Prof. Dr. Zlatko Pleše
Fellow January to July 2011
Dr., Professor of Ancient Mediterranean religions (Greco-Roman world and early Christianity), University of North Carolina in Chapel Hill, USA
Born 1958 in Zagreb, Kroatia
Studied Classics (Languange and Philosphy) and Early Christianity at the University of Zagreb and Yale University
Research Projects:
Rhetoric, Philosophy and Religious Instruction in Hermetic Literature
Transpositional Hermeneutics in Antiquity
The first project focuses on the interplay of religion and philosophy in the corpus of pagan Hermetic literature and on a heavily rhetoricized intellectual milieu that generated this peculiar form of late ancient philosophical religion. A close rhetorical analysis of stylistically exuberant yet argumentatively crude Hermetic treatises provides a promising new approach to the problem of the socio-intellectual background of their producers and consumers. Hermetic literature is the product of Greco-Egyptian ‘consciousness’—a hybrid discourse of simultaneous affiliation and resistance on the part of the Hellenized Egyptian literati to the overwhelming prestige of Greek culture in late ancient Egypt.
The second project is a book-length study of the phenomenon of transpositional hermeneutics in Jewish and Greek culture, conducted in collaboration with Armin Lange (University of Vienna). The term “transpositional hermeneutics” designates an interpretative procedure that seeks to re-contextualize and rephrase the master-narratives of a specific culture. The procedure comprises three distinctive moments: (i) the anticipatory movement of fore-understanding (Vorverständnis) that a reader brings to a given text and finds it in contradiction with the text’s surface meaning; (ii) isolation of such perplexing textual elements (words or phrases), and (iii) their subsequent re-contextualization into a new referential paradigm. This specific exegetical method is widely attested in ancient Mediterranean cultures—in ancient Near Eastern and Greek techniques of divination, in various forms of philosophical allegoresis, in Qumran Pesharim, and in the biblical exegesis practiced in the intellectual circles of Alexandrian Judaism. The central argument of this project is that transpositional hermeneutics is a symptom of alienation from the conventional ways of reading authoritative texts, serving a double function of simultaneously preserving and readjusting these written repositories of cultural memory.
Selected Publications:
Pleše, Z. And B.D. Ehrman. 2010. The Apocryphal Gospels, edited and translated. Oxford/New York: Oxford University Press.

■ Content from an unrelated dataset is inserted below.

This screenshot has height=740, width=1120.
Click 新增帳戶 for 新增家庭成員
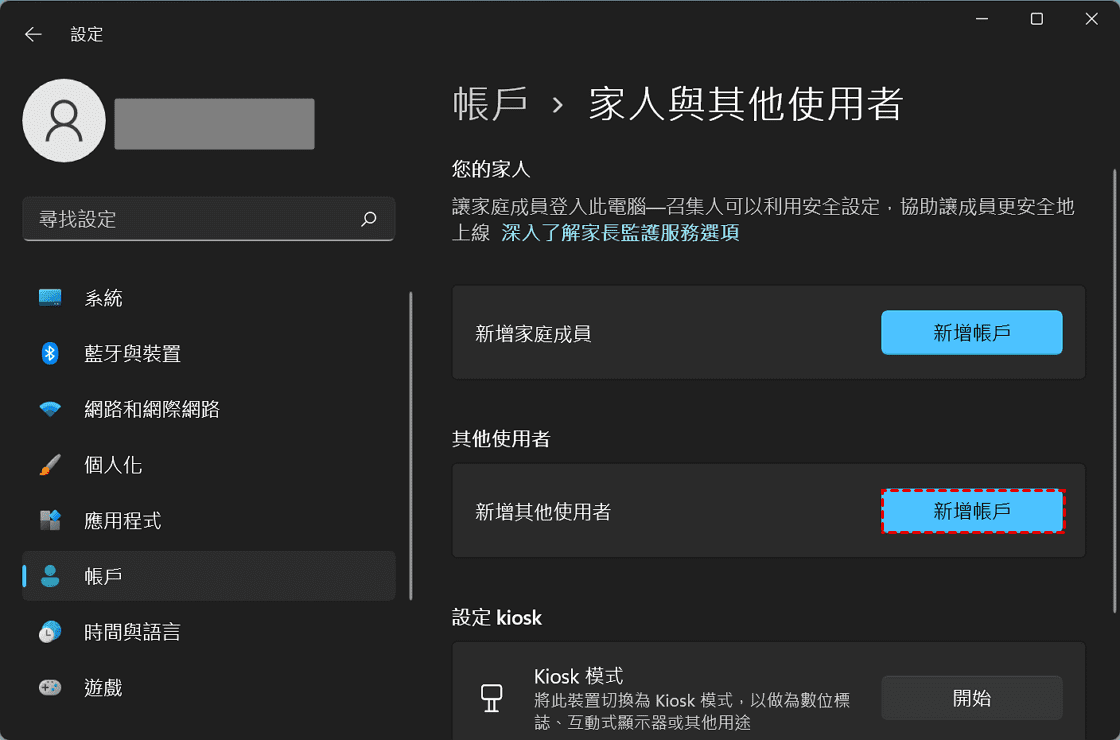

Pleše, Z. 2009. “Gnostic Literature” in M. von Albrecht, H. Görgemanns und R. Hirsch-Luipold (Hrsg.): Religiöse Philosophie und philosophische Religion der früher Kaiserzeit. Literaturgeschichtliche Perspektiven. Ratio Religionis Studien 1. Tübingen: Mohr Siebeck, pp. 163-198.
Pleše, Z. 2007. Fate, Providence and Astrology in Gnosticism. MHNH 7: 237-268.
Pleše, Z. 2006. Poetics of the Gnostic Universe: Narrative and Cosmology in the Apocryphon of John. Nag Hammadi and Manichaean Studies vol. 52. Leiden: Brill.
Pleše, Z. 2005. “Platonist Orientalism” in A. Pérez Jiménez and F. Titchener (eds.): Historical and Biographical Values of Plutarch’s Works. Studies devoted to Professor Philip Stadter by the International Plutarch Society. Leuven/Madrid, pp. 245-271.